Le Paris Saint-Germain trébuche lourdement sur la pelouse de Roazhon Park, s’inclinant 3-1 face à un Stade Rennais en pleine crise. Dans cette débâcle inattendue, le défenseur central ukrainien Illia Zabarnyi, aligné d’entrée, accumule les errements et attire tous les regards.
Une soirée cauchemardesque en Bretagne
Privé de son entraîneur fraîchement limogé, Rennes crée la sensation en stoppant net la série parisienne. Les Rouge et Noir marquent par Mousa Tamari dès la 34e minute, avant de creuser l’écart en seconde période. Zabarnyi, de retour dans le onze après trois rencontres sur le banc, peine à rassurer sa défense : glissades intempestives, duels aériens perdus et positionnements hasardeux contribuent au naufrage collectif.
Les supporters parisiens ne mâchent pas leurs mots sur les réseaux, réclamant même un départ rapide de l’intéressé.
Maxime Chanot lâche une tirade sans filtre
Dans l’After Foot de RMC, l’ancien défenseur Maxime Chanot ne passe pas par quatre chemins pour juger la prestation de l’ex-Bournemouth. « Si je suis Luis Enrique, Zabarnyi je le prends et je l’envoie en réserve.
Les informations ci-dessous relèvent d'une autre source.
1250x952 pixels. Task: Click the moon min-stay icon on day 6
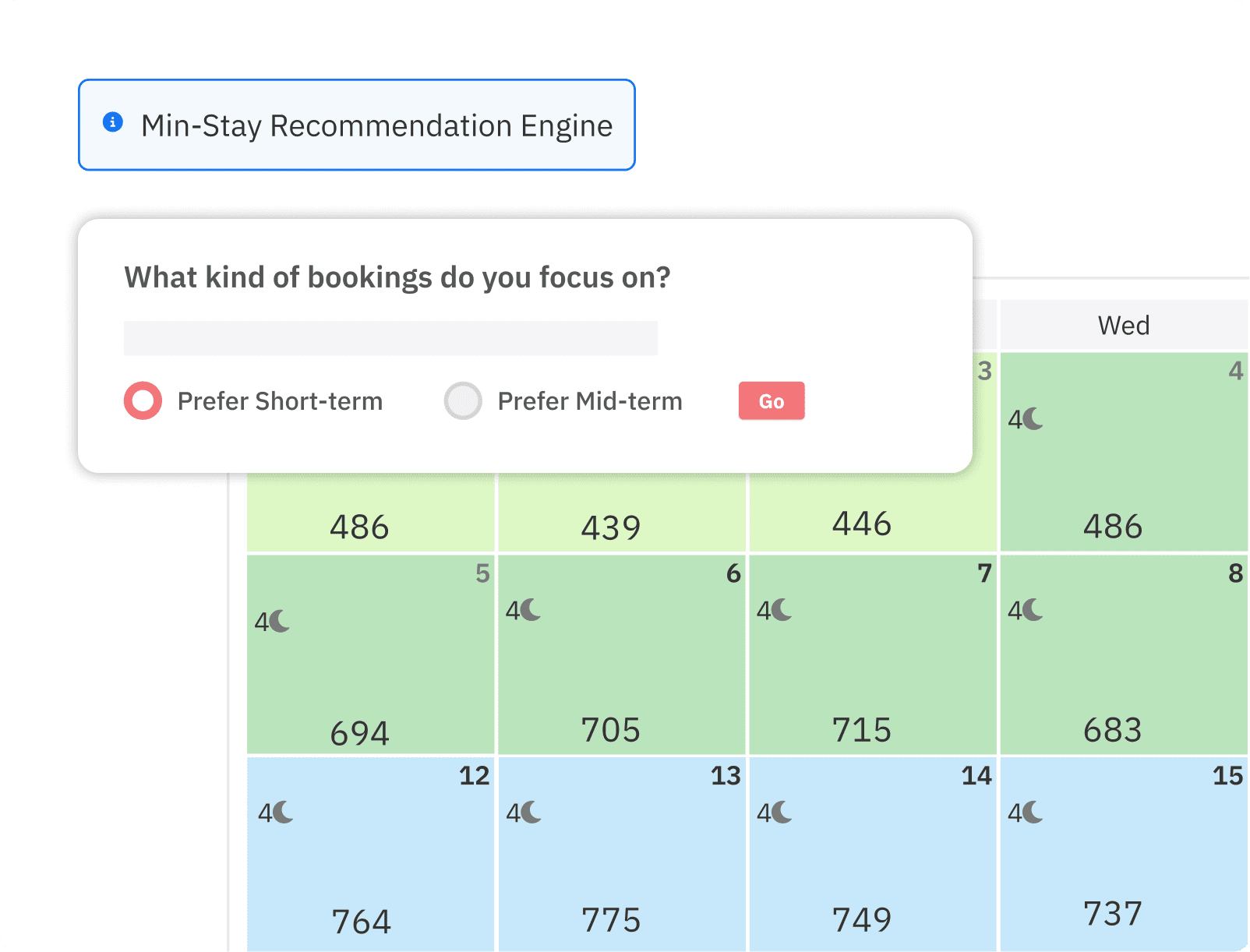pyautogui.click(x=531, y=609)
Il fait n’importe quoi. Il a des contrôles de balle quand faut dégager en une touche. Il dégage en une touche quand faut prendre 2 touches… T’es joueur du PSG, tu gagnes un gros salaire, tu dois être performant », balance-t-il sans ambages.
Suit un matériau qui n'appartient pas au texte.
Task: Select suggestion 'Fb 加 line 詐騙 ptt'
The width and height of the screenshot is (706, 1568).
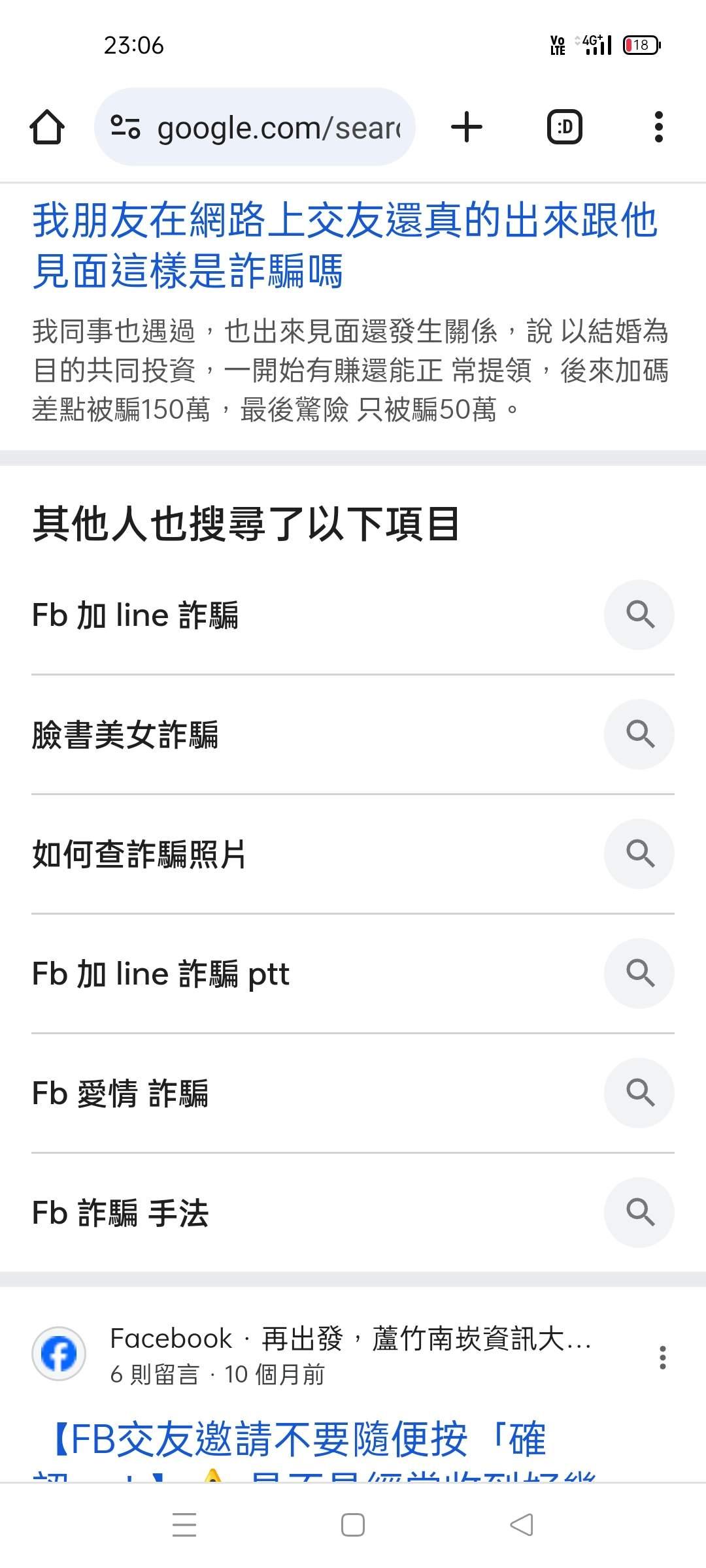Action: point(161,974)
De Bournemouth au Parc, un parcours en demi-teinte
Arrivé l’été dernier en provenance de Bournemouth pour environ 67 millions d’euros, Zabarnyi a paraphé un contrat de cinq ans avec le PSG. Ce transfert record pour un jeune de 23 ans devait renforcer l’axe défensif parisien. Pourtant, cette saison en Ligue 1, ses chiffres restent mitigés : un but en seize apparitions, une moyenne de 7,14 en notation FotMob, mais des lacunes récurrentes en duels et en relance.
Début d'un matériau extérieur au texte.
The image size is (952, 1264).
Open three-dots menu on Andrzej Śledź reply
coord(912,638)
Paris a perdu trois de ses cinq derniers matchs avec lui titulaire, alimentant les doutes sur son adaptation au haut niveau français.
Avec un PSG toujours leader mais sous pression, Luis Enrique devra trancher. Zabarnyi possède le physique et le potentiel pour rebondir, mais le temps presse dans un effectif où l’exigence est reine. Les prochaines sorties diront si l’Ukrainien trouve enfin sa place ou s’il cède à la pression du maillot.